Finalmente eravamo in grado di definirci "complesso musicale" e di emulare i gruppi già attivi a Spoleto (I Noi, The Apaches, Gli Alogeni) i cui componenti avevano qualche anno più di noi e molta esperienza.
Assistendo alle loro prove, che erano aperte a tutti gli amici, abbiamo "respirato l'atmosfera" dell'epoca ed abbiamo imparato a poco a poco "il mestiere" di musicista. I loro "fondi" (così chiamavamo le cantine utilizzate per le prove) hanno rappresentato un importante punto d'incontro e di socializzazione e al loro interno sono avvenuti moltissimi episodi di vita spicciola, più o meno divertenti.
I mesi passavano, il repertorio si allungava, conoscevamo nuovi amici, approfondivamo vecchie conoscenze: la porta del fondo in cui si svolgevano le prove era aperta e c'era chi entrava e chi usciva, chi assisteva attonito, chi tamburellava con le mani, chi fumava o beveva. Spesso, stufi tutti del fondo, uscivamo e ci trasferivamo ai "giardini pubblici" o in altre aree a noi congeniali.

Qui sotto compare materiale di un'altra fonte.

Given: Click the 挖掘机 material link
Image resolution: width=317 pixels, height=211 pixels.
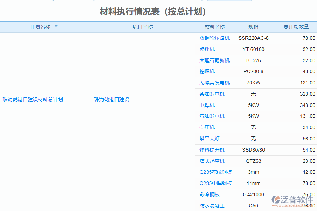Looking at the screenshot, I should (207, 71).
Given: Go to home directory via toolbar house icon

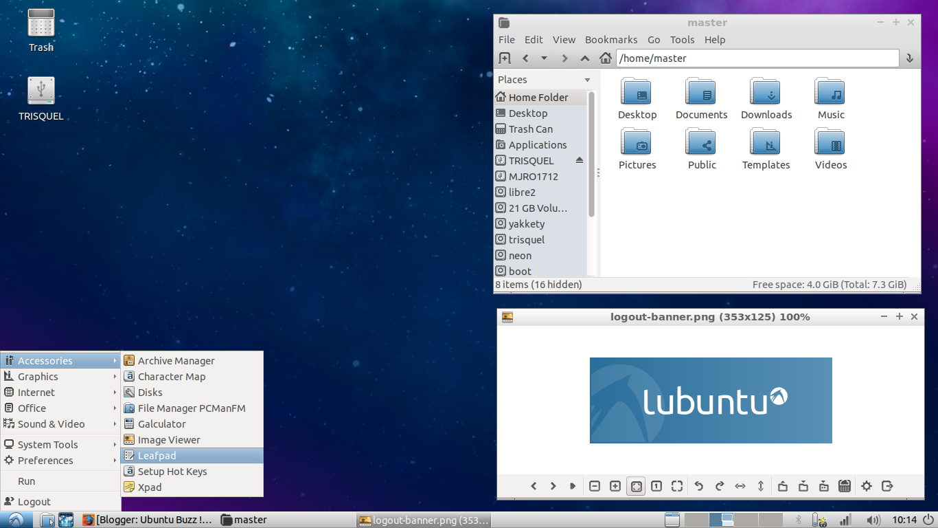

Anche il nome del complesso è stato un problema. Avevamo molti nomi nel paniere, alcuni attinti dalle nostre nozioni scolastiche. Poiché non riuscivamo a decidere, ricordo che facemmo un sondaggio chiedendo ai passanti di esprimere una preferenza fra i nomi che sottoponevamo al loro giudizio. Alla fine scegliemmo il nome più votato: I LOTOFAGI.